--- What this task involves ---
Return every line of the records that contains the word "sidebar".

--- Data in this exercise ---

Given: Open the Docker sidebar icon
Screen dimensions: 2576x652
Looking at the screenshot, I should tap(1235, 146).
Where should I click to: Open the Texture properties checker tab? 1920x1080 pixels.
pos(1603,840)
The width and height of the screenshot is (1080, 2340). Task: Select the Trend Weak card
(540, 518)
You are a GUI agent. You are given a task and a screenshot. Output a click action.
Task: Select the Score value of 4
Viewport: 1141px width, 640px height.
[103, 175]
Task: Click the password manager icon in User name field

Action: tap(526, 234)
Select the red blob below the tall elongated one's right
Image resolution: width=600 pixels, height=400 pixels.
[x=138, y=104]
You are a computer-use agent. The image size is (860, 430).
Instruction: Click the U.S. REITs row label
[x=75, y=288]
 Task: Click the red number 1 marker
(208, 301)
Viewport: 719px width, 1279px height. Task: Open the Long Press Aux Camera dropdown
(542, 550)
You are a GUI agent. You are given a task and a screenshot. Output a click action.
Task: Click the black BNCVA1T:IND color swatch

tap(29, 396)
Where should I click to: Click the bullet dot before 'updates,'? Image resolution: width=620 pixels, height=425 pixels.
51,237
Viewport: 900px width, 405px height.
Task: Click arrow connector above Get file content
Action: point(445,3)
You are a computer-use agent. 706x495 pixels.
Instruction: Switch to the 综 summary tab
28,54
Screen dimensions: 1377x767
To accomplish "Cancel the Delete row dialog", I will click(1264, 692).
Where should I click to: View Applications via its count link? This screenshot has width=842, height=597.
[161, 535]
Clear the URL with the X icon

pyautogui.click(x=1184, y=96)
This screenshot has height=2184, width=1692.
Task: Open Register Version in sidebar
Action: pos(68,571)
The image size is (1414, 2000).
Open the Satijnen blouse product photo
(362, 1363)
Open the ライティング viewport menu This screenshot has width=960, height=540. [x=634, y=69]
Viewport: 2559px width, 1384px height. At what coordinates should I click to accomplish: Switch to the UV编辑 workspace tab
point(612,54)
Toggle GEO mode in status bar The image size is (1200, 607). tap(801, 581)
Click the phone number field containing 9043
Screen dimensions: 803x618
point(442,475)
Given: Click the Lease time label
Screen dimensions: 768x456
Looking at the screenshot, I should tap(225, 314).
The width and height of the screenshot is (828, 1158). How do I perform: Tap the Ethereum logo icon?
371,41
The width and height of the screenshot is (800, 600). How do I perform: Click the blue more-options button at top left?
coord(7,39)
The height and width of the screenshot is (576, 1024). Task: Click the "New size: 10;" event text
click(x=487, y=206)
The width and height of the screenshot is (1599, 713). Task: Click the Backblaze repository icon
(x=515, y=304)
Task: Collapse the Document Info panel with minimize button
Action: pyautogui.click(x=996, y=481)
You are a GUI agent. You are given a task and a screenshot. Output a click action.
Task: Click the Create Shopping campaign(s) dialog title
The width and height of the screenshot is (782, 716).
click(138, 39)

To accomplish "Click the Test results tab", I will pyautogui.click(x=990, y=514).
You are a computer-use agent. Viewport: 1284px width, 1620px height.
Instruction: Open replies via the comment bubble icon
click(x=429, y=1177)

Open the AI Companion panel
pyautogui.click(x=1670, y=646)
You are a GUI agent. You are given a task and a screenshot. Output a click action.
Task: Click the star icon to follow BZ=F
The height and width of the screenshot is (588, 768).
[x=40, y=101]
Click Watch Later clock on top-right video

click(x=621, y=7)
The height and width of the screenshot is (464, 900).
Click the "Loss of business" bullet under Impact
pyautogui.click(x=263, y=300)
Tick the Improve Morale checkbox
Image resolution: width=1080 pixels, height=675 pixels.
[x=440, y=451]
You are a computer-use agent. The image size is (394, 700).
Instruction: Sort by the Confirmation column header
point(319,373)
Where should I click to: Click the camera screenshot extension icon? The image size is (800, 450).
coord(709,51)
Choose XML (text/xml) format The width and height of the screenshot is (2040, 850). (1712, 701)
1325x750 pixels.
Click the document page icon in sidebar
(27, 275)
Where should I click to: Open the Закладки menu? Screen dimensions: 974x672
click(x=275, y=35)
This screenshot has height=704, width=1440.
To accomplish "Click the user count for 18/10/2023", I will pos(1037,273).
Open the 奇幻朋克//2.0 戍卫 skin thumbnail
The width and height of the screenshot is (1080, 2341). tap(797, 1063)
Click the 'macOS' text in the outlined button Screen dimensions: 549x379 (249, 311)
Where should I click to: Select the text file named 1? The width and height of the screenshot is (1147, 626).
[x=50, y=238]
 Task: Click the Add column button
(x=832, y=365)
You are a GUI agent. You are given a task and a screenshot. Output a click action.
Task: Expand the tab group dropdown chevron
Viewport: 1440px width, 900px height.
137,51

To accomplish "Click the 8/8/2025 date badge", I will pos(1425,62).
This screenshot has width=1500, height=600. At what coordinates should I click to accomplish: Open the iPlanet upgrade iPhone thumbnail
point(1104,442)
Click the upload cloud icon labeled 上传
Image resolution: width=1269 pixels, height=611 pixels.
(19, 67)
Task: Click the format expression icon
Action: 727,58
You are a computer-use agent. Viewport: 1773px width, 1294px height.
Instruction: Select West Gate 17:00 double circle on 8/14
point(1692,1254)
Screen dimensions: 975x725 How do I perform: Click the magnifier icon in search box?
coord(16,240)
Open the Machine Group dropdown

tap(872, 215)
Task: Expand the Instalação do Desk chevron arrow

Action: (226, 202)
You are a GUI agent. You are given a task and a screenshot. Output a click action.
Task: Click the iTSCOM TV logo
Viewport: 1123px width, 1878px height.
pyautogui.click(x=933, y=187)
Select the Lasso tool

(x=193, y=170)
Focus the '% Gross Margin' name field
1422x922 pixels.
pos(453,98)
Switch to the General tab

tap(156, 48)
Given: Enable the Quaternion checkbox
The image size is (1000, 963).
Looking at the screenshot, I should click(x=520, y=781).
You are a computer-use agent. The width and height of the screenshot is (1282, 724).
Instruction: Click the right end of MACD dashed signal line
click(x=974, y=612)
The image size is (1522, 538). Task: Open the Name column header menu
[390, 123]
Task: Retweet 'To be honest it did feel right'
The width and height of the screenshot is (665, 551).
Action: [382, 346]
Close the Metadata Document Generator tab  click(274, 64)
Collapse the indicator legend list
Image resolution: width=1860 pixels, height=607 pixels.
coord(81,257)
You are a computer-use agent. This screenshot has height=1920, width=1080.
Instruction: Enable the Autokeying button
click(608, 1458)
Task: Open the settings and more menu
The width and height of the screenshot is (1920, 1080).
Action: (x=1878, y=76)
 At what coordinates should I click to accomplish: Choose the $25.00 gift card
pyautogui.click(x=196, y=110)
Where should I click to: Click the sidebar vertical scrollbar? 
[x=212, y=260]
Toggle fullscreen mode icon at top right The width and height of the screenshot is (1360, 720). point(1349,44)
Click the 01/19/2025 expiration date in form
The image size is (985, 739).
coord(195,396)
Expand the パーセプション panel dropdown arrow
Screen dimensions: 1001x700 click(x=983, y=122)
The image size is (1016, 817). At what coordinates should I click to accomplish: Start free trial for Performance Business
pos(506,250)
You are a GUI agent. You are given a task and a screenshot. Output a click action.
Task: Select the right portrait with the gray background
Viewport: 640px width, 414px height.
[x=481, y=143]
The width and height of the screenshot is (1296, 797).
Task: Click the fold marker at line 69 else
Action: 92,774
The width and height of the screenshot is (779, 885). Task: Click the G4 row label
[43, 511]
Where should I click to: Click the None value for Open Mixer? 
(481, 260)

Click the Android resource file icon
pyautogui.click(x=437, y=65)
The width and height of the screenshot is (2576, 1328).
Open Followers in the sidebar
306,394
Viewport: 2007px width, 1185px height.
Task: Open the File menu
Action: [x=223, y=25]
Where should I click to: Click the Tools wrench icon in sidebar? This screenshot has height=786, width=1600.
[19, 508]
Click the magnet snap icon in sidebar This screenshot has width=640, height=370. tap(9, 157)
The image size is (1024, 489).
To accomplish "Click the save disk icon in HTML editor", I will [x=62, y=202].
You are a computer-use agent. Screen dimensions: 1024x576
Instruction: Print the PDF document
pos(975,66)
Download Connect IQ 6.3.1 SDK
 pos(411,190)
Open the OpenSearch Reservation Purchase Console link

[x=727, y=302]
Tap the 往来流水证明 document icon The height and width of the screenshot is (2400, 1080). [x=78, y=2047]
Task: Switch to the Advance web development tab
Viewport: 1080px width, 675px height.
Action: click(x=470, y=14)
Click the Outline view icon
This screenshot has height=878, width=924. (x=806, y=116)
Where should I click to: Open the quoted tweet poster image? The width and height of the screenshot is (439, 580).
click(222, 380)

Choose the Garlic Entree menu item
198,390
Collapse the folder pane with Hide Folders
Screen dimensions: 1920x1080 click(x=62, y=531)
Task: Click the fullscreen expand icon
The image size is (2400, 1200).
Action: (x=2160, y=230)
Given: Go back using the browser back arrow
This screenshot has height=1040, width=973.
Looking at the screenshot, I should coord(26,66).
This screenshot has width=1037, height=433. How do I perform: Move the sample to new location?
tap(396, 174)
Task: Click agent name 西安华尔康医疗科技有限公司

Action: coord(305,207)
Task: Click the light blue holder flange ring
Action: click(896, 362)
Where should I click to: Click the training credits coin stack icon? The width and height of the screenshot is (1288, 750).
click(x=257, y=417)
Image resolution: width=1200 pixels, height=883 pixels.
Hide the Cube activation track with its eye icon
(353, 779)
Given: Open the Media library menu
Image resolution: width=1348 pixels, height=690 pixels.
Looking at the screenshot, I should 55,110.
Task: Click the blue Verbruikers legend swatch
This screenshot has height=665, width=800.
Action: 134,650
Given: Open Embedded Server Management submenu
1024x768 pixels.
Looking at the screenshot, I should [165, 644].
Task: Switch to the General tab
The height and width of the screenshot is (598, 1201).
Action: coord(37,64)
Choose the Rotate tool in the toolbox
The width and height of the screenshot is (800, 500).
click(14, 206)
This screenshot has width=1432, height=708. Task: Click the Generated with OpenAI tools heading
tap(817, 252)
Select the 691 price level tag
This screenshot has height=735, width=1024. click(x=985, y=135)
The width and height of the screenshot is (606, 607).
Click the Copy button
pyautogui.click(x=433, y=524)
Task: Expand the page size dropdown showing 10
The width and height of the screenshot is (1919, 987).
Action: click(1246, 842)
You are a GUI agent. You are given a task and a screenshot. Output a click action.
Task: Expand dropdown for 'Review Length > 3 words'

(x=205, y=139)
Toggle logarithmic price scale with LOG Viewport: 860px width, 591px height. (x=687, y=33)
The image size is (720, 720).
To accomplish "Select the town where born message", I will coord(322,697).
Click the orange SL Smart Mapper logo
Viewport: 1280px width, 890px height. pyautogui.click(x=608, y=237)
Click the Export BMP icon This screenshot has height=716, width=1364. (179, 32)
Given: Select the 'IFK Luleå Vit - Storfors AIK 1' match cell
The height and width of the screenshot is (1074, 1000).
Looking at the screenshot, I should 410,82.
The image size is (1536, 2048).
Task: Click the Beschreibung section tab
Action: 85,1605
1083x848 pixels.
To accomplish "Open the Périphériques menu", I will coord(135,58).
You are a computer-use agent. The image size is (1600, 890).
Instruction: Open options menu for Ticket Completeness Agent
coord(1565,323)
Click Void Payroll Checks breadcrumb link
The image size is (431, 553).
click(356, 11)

--- Exercise solution ---
Given: Open the Docker sidebar icon
Task: Open Register Version in sidebar
Click the document page icon in sidebar
Where should I click to: Click the sidebar vertical scrollbar? 
Open Followers in the sidebar
Where should I click to: Click the Tools wrench icon in sidebar? This screenshot has height=786, width=1600.
Click the magnet snap icon in sidebar This screenshot has width=640, height=370. tap(9, 157)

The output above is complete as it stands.